Birleşen mahkememizin … Esas sayılı dosyasında davalı taraf vekili cevap dilekçesinde özetle, müvekkilinin …ve… sözcüklerini birleştirmek suretiyle ayırt edici niteliğe sahip olan … markasını tüketici nezdinde tanıttığını, müvekkili tarafından davacı … müvekkilinin marka hakkına karşı yaptığı tecavüz nedeniyle Bakırköy … FSHHM nin … esas sayılı kötü niyetli tescilin hükümsüzlüğününtespiti, tescilin iptali, maddi manevi tazminat daası açıldığını, müvekkilinin markasına tecavüzün bilirkişi heyeti tarafından tespit edildiğini, müvekkilinin markasının iptaline yönelik bu davanın zaman aşımına uğradığını, davacının birleştirme talebinin kötü niyetli olduğunu, bu dava ile müvekkilinin haklı davası … Esas sayılı davasının karara çıkartılmasını engellemek istediğini, müvekkilinin… markasının 556 sayılı KHK uyarınca ayırt edici ve özgür niteliğe sahip olduğunu savunarak haksız, usul ve yasaya aykırı davanın reddine karar verilmesini talep etmiştir.

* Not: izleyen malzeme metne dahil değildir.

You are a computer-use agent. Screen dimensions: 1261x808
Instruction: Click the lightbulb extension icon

Davaya konu marka kayıtları celp edilmiş, davacı tarafa ait … sayılı … markasının 37.sınıfta … tarihinden itibaren 37.sınıfta tescilli olduğu, dava tarihi itibariyle davalı tarafa ait … sayılı …, …, … markalarının tescil başvurularının gerçekleşmediği, işlemlerinin devam ettiği, daha sonradan celp edilen kayda göre …markasının 26.08.2014 tarihinde sicile kaydedilen markanın … tarihinden itibaren 19 ve 37.sınıfta 10 yıl müddetle tescil edildiği, diğer davalı taraf markalarının noksan bulunan evraklarının süresinde ikmal edilmemiş olması nedeniyle işlemden kaldırılmış sayılarak hükümden düştüğü celp edilen kayıtlardan anlaşılmıştır.

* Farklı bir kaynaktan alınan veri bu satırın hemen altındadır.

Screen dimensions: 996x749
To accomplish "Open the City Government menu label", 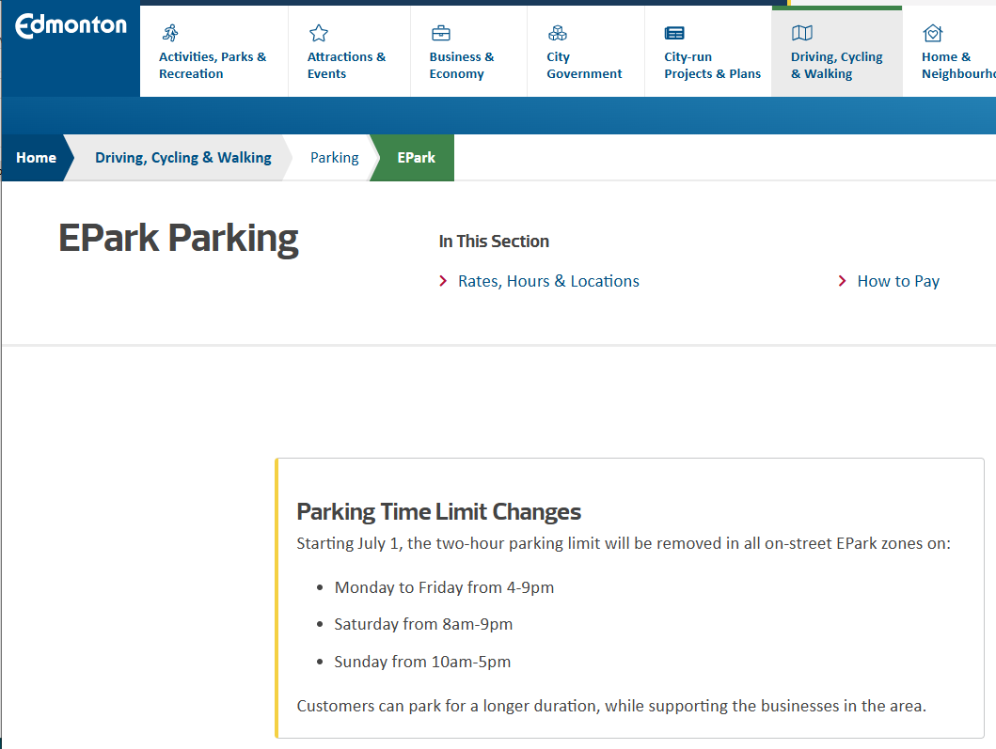I will click(584, 65).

Dosyaya celp edilen tüm delillerle birlikte dosya bilirkişi heyetine tevdi edilmiş, bilirkişi heyeti yaptığı inceleme ve değerlendirmede; … işareteni konut inşaatı hizmetinde marka olarak tescil edilebilecek ayırt ediciliğe sahip bir işaret olduğu, davalıya ait … tescil nolu… markasının tescilli sınıflarından 19.sınıf akvaryum kumları hariç davacıya ait tescilli .. markasıyla benzer olduğu, davalı kullanımlarının … markasının tescilli olduğu 37.sınıf kapsamında inşaat hizmetlerine yönelik olup, kullanımın kendi markası kapsamında kaldığı beyan edilmiş, daha sonradan ibraz edilen ek raporda ayrıntılı olarak yapılan değerlendirmede, davalının fiilleri kullanımının … markası kapsamında olduğu, davalının unvanının ayırt edici eki olan… işaretinin davalının çatı markası olduğu, hemen hemen her projede … ibaresinin kullanıldığı, bir bütün halinde yapılan incelemeler neticesinde davalı tarafın kullanımlarının… markası tescil kapsamında olduğu ve tescile uygun kullanım olduğu beyan edilmiştir.

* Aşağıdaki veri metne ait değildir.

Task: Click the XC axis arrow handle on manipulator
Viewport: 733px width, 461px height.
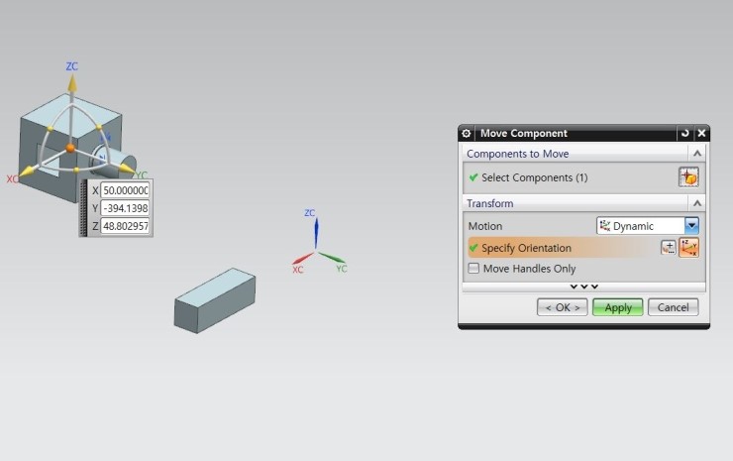Action: [x=27, y=173]
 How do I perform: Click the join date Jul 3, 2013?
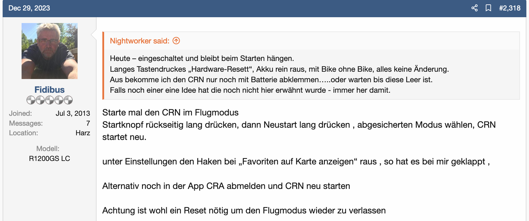[73, 113]
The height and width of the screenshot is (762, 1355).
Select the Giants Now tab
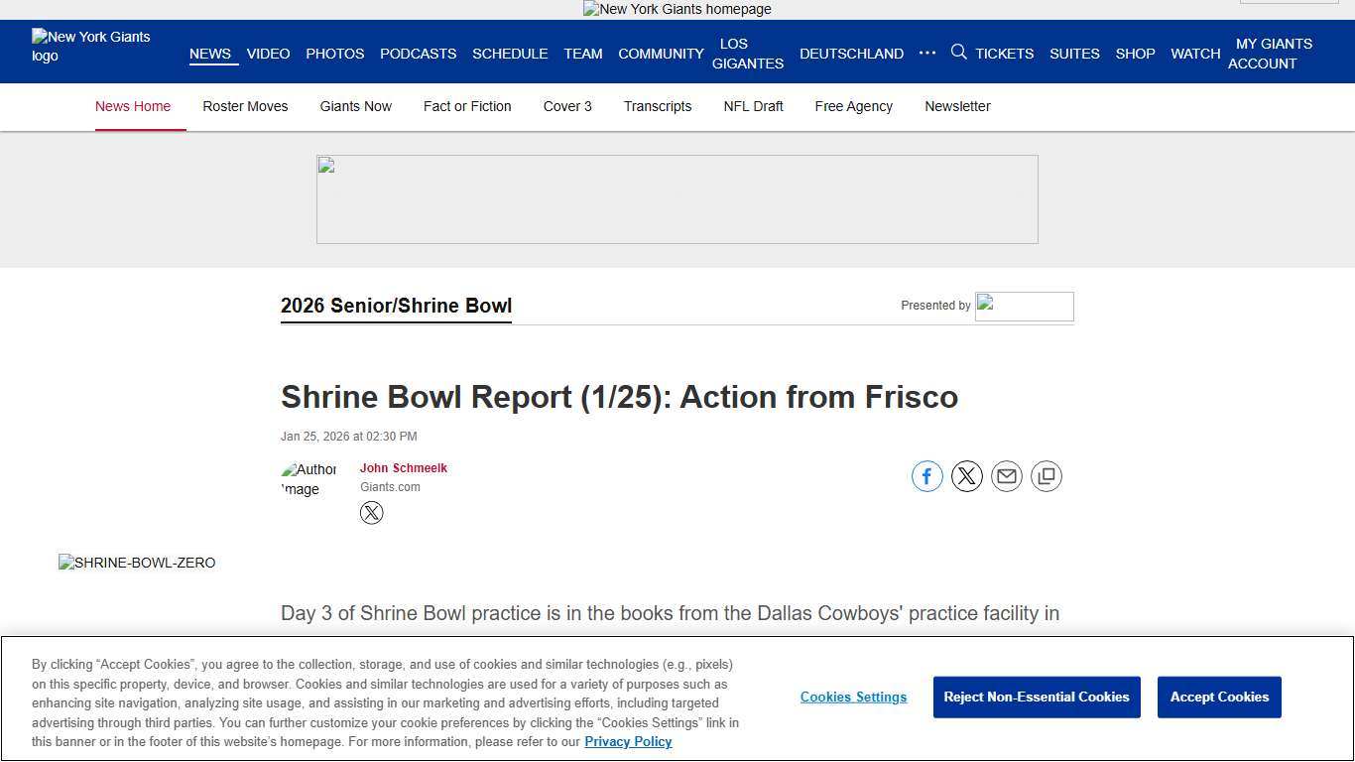coord(355,106)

Dosyaya ibraz edilen talimatla yaptırılan bilirkişi incelemesinde, davalı… İnşaat tarafından yapılan inşaat nedeniyle … markasının kullanımı nedeniyle 1.618.362,72 TL kar elde edildiği beyan edilmiştir.
Yine dosyaya ibraz edilen uzman görüşü sonuç kısmında, davalıya ait … markasını içeren kullanımlarla davacı markasının benzer olmadığı, markanın hükümsüzlük koşullarının gerçekleşmediği beyan edilmiş, uzman görüşü mahkememizce duruşmada dinlenmiş aynı nitelikte duruşmada beyanda bulunulmuş, yine bilirkişiler de mahkememizce dinlenmelerinde aynı nitelikte beyanda bulunmuşlardır.
Dosyaya ibraz edilen ve celp edilen tümdeliller, yaptırılan bilirkişi incelemeleri, uzman görüşü ve tüm deliller dikkate alındığında, asıl dava yönünden dava davalıya ait markalarının hükümsüzlüğü, markaya yönelik tecavüzün tespiti, meni, maddi-manevi tazminata ilişkin olup, dava tarihi … tarihi dikkate alındığında davacı tarafın açtığı hükümsüzlük davası yönünden henüz davalıya ait markaların tescilli olmadığı dikkate alındığında marka hükümsüzlüğünün dikkate alınabilmesi için dava tarihi itibariyle markaların sicile kayıtlı ve tescilli olması şart olup, davalı taraf markalarının henüz tescil işlemleri devam ettiğinden asıl dava yönünden hükümsüzlük talebinin erken açılması nedeniyle reddine karar vermek gerekli ve yerinde görülmüştür.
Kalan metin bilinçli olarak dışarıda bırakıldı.